The newly released 2022 Nuclear Posture Review continues a Cold War strategy that prioritizes modernizing legacy nuclear weapons systems and arms control.. Reducing the risk of nuclear war requires us to update our policy and strategy to respond to changed geopolitical and technological realities.
The United States faces serious nuclear threats. Russia’s invasion of Ukraine has revived Cold War fears of nuclear war in Europe and demonstrates that nuclear powers can miscalculate. In addition, Russia is developing new long-range, nuclear-capable missile and underwater delivery systems designed to overcome missile defenses.
China is establishing a nascent nuclear triad and has added nuclear missile silos, driving calls for increased US force requirements to deter both Russia and China simultaneously. US Strategic Command noted our existing nuclear forces are the minimum required to achieve our national strategy, prompting the question of what additional capability is needed.
These developments and the 2026 expiration of New START — the last remaining nuclear arms control treaty providing for US verification of Russian compliance with nuclear weapons limits — are paving the way to a dangerous new arms race. At the same time, attacks in the space and cyber domains could increase the risk of rapid escalation and exacerbate the dangers of misperception and miscalculation that led to several near misses during the Cold War.
The technology of nuclear war is changing. In the 1950s, the US and Soviet governments raced to develop intercontinental ballistic missiles in head-to-head competition.
Today, innovation in the space, telecommunications, surveillance and data industries is increasingly driven by the commercial sector, instead of government. We must move beyond the narrow debate on types and numbers of nuclear weapons, and think bigger, bolder and more imaginatively to address new threats. The United States must start today to envision and build an innovation ecosystem that can deliver on the national security imperative of preventing nuclear war.
First, we must prioritize innovation for strategic deterrence. American commercial innovation, not additional missiles or silos, is our strategic advantage against Russia and China.
Private sector competition has drastically reduced the cost and increased access to space, thanks to development of space by companies including SpaceX and Blue Origin, small launch companies like Rocket Lab and Virgin Orbit, as well as companies like Relativity Space manufacturing 3D-printed rockets.

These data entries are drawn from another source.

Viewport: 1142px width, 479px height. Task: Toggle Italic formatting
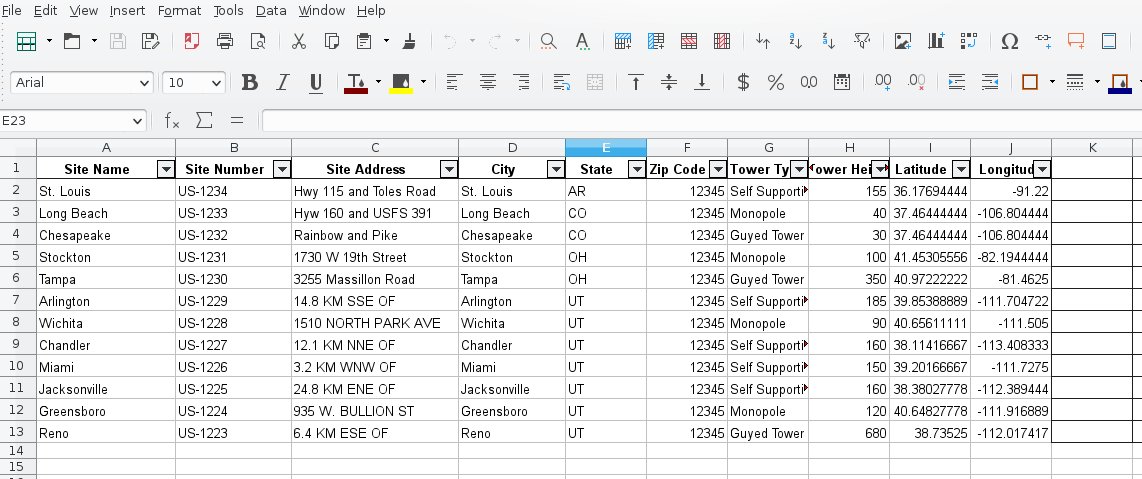tap(283, 82)
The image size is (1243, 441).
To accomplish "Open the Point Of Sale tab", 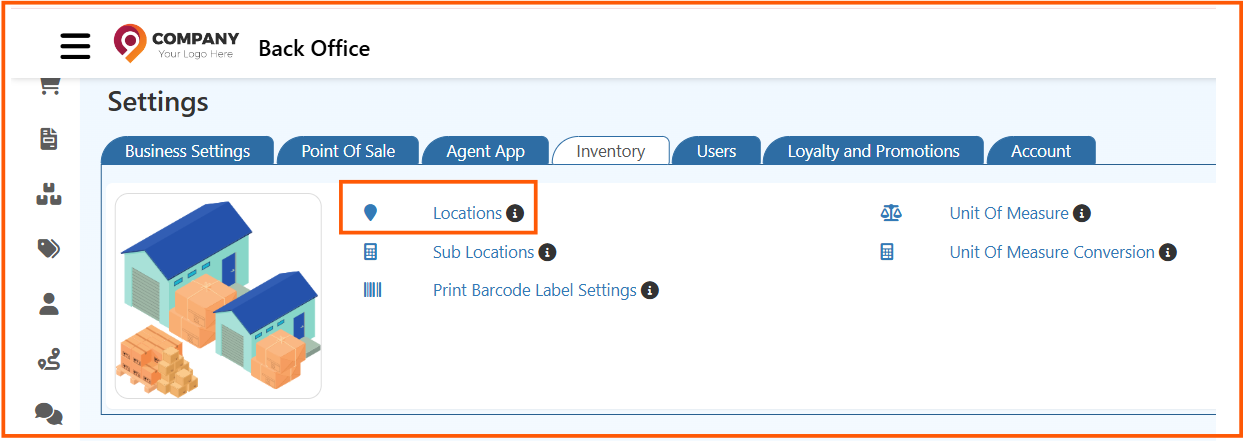I will point(348,151).
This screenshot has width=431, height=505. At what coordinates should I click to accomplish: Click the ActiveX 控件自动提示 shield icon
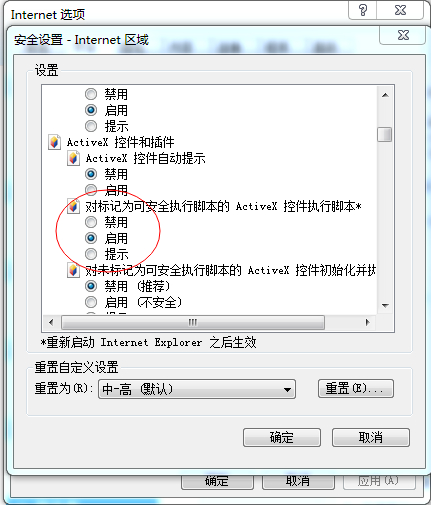pos(73,158)
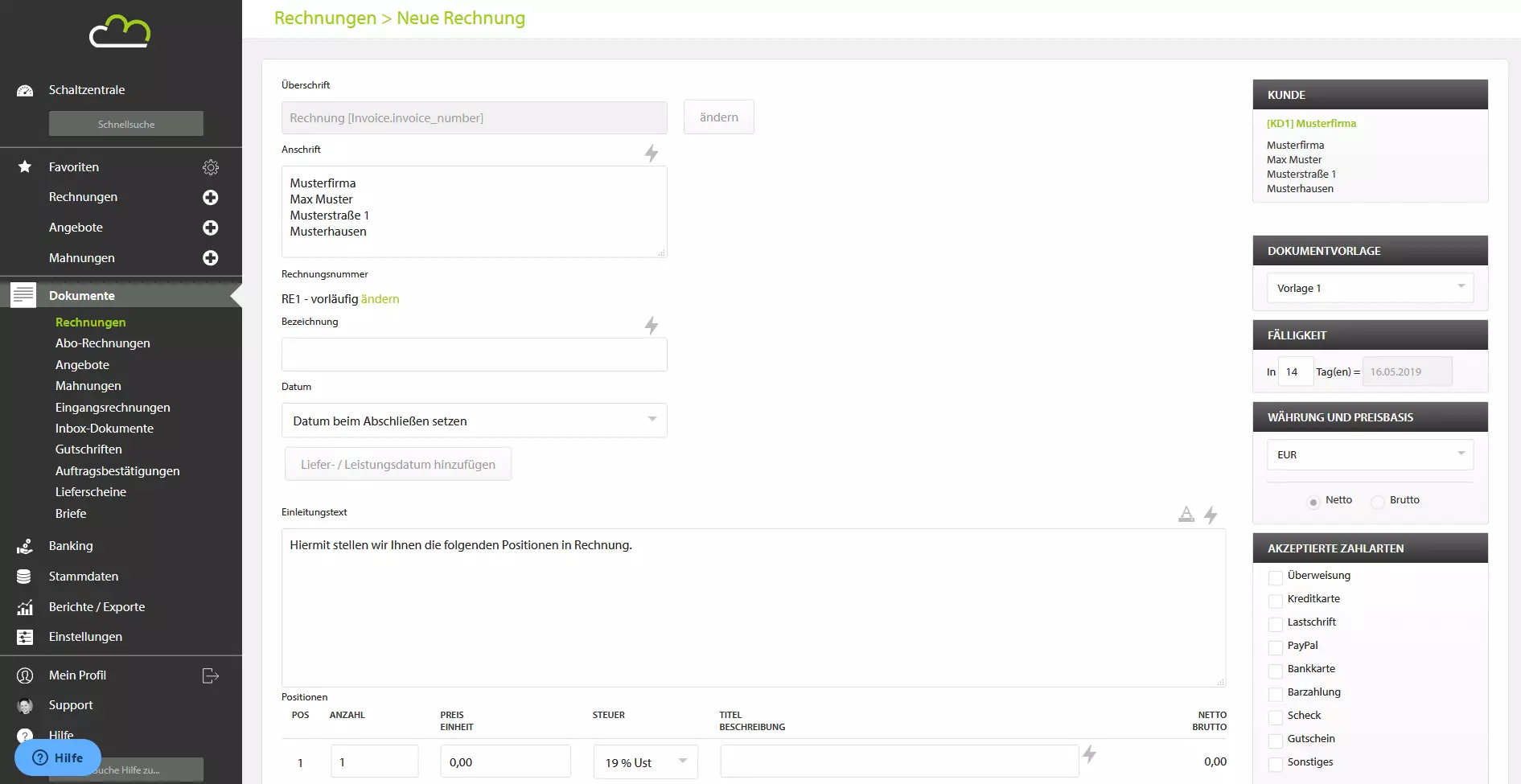Open the 19 % Ust tax dropdown
Screen dimensions: 1521x784
click(x=645, y=762)
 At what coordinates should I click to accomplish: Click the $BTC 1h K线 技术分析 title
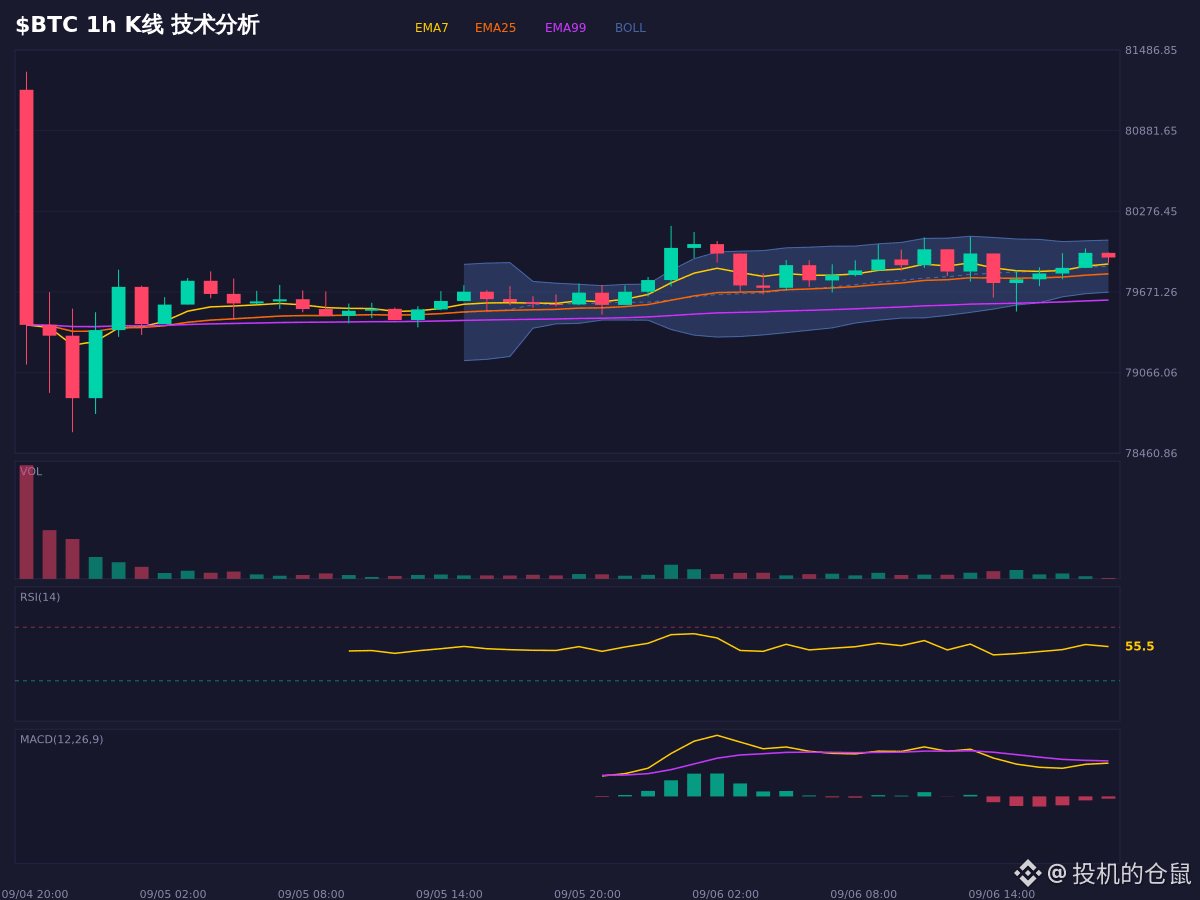click(x=137, y=25)

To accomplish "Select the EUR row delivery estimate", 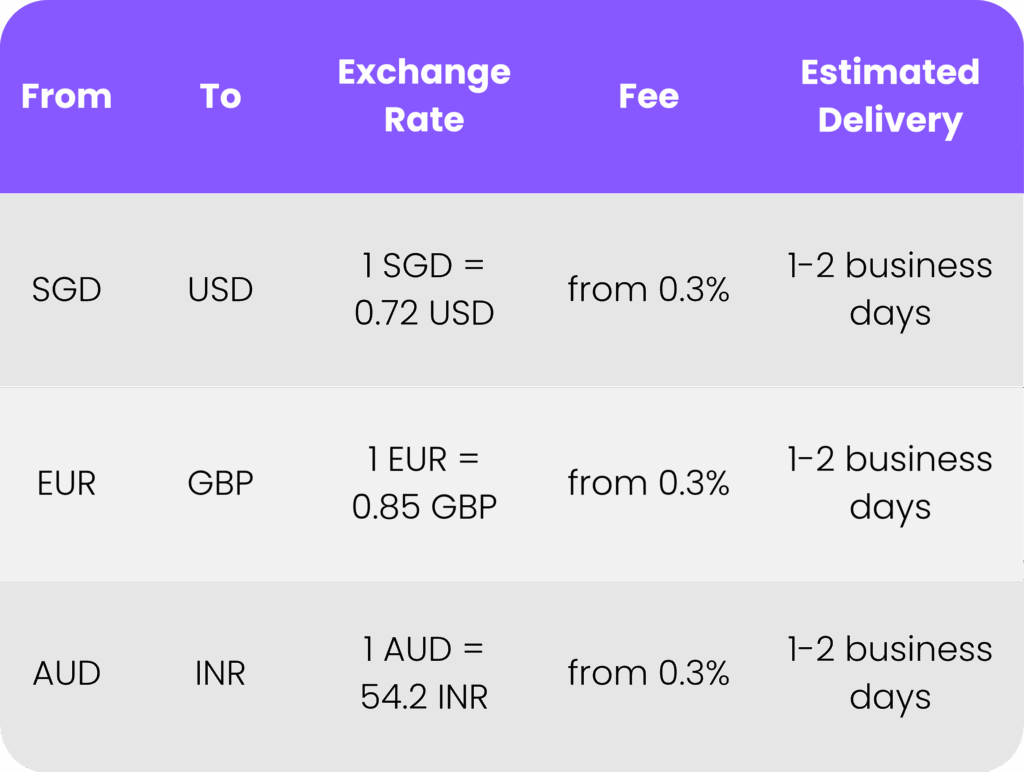I will click(x=889, y=484).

The private-sector revolution in Earth observation in the past decade by a myriad of new companies such as Planet and Capella Space provides us with inexpensive imagery that can be shared with the world without divulging intelligence capabilities.
This new capacity has provided increased accountability and transparency against Russia’s aggression in Ukraine. Commercial global and proliferated broadband satellites like Starlink and Project Kuiper will also connect the world and provide layers of resilience.
Second, we should focus this innovation on delivering resilient deterrence. For example, today’s reliance on a small number of billion-dollar legacy satellites risks escalation and offers to enemies what former Vice Chairman of the Joint Chiefs Staff Gen. John Hyten called “big, fat, juicy targets.”
This Cold War legacy architecture should be augmented with redundancy leveraging the thousands of commercial satellites planned for proliferated low earth orbit. The Department of Defense is exploring this model by procuring a new missile warning/missile tracking constellation consisting of more numerous, smaller satellites. A similar approach for data relay satellites will, as a corollary, also provide essential positioning, navigation and timing capabilities.
The principle of disaggregation — separating tactical from strategic communication — is also crucial to reducing the risk of miscalculation. Pivoting to this model of relying on strength in numbers rather than a few crown jewels should be pursued more broadly, particularly as new anti-satellite threats emerge.
It should also apply to other areas where the commercial sector now leads, including ubiquitous sensing, terrestrial communications networks, advanced manufacturing, and big data and social network analysis. Greater resilience will increase decision time for the president and senior military and political leaders and reduce the risk of rapid escalation across domains.
As importantly, innovation for resilient deterrence will strengthen American alliances. As emerging technologies become more salient, allies’ powerhouses of advanced manufacturing, machine learning, electronics, space, robotics and other key industries will be more important in our shared global deterrence architecture. And as commercial capabilities grow in strategic importance, the strength of allied economies will contribute more to strategic stability.
The United States should adopt a nuclear posture to lead the world in preventing nuclear war. Innovation for deterrence resilience addresses this requirement by recognizing technological change, denying adversaries any advantage from limited nuclear weapons use and including allies in building a secure global future.
Failing to incorporate new solutions and ideas for modernizing deterrence will result in replicating outdated 20th century deterrence, risks leaving the United States dangerously unprepared and squandering unparalleled American advantage in technological and commercial innovation.